## [Job]
Recast the lines as a two-column CSV with the headers text and answer, starting at the first line and ending at the line that contains "pos(89,354)". Put each text and its answer in one row, with every value in a single quoted field and line breaks replaced by spaces.

************

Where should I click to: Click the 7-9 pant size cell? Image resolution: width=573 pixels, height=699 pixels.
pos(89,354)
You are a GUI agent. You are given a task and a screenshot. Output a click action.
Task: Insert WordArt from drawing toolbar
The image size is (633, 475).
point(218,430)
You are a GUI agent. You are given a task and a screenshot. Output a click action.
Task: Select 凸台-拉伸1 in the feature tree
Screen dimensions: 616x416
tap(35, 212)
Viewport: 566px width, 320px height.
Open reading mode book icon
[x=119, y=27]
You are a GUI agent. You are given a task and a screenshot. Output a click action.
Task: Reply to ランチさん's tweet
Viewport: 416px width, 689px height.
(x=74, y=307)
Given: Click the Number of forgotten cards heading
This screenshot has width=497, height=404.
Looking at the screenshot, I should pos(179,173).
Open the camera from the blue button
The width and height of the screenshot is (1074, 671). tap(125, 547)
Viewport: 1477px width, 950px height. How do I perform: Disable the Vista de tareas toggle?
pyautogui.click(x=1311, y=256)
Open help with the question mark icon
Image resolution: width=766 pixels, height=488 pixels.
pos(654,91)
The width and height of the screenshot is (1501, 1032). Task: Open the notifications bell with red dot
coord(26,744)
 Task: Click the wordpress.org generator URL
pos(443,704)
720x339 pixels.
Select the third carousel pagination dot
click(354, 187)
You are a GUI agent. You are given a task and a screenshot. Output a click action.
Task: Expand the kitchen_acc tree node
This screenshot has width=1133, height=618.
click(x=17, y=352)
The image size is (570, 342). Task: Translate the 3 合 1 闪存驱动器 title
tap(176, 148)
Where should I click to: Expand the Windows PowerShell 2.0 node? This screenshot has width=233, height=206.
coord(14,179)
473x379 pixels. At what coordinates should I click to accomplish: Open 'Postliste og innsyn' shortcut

************

## [The completed task]
text,answer
"Where should I click to: Click the 7-9 pant size cell? Image resolution: width=573 pixels, height=699 pixels.","pos(89,354)"